Was bedeutet es, agiler zu trainieren oder gar ein agiler Trainer zu sein?

Was ist der Unterschied zu klassischen Trainings? Vermittelt ein agiler Trainer etwa ausschließlich agile Methoden und Frameworks? Was sind seine Top-Kompetenzen? Diese Fragen begegnen mir häufig und sind mehr als berechtigt, zumal zur Zeit der Begriff „agil“ überstrapaziert und oftmals sogar in unpassenden Kontexten verwendet wird. Und die kritischen Stimmen haben Recht: eine reflektiertere und passgenaue Nutzung des Buzzworts würde Vieles erleichtern. Das trifft auch auf Schulungen, Trainings, Workshops und Seminare zu: In einfachen und klassischen Kontexten sind auch die klassischen Methoden und Konzepte weiterhin passend und erfolgreich. Anders verhält es sich jedoch bei Workshops im agilen Umfeld oder in der Transformation.

Was sind die Unterschiede zu klassischen Trainings?
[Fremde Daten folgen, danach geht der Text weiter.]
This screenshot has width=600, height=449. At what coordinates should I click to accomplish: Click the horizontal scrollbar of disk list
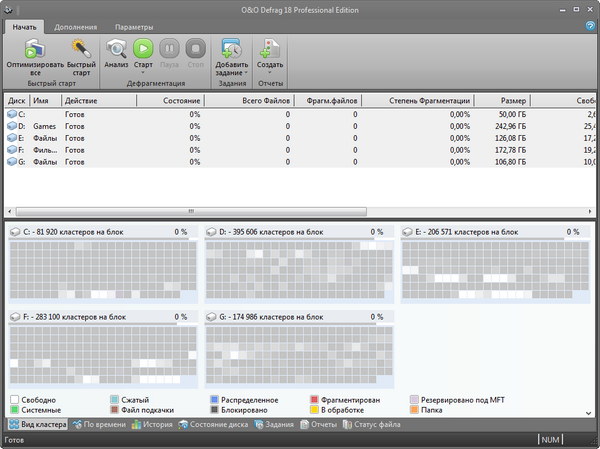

Gerade im Kulturwandel hin zu mehr Selbstorganisation, Innovation und Wendigkeit ist es umso wichtiger, schon die Art und Weise der Wissensvermittlung und des gemeinsamen Lernens anders – sprich agiler – zu gestalten. Das betrifft, um die Eingangsfrage zu beantworten, nicht nur die Vermittlung agiler Methoden und Frameworks, sondern auch alle Themen rund um die Interaktionen und die Unternehmenskultur wie Teamentwicklung, Führung, Schnittstellen-Kommunikation, Arbeitsweisen, Meetings etc.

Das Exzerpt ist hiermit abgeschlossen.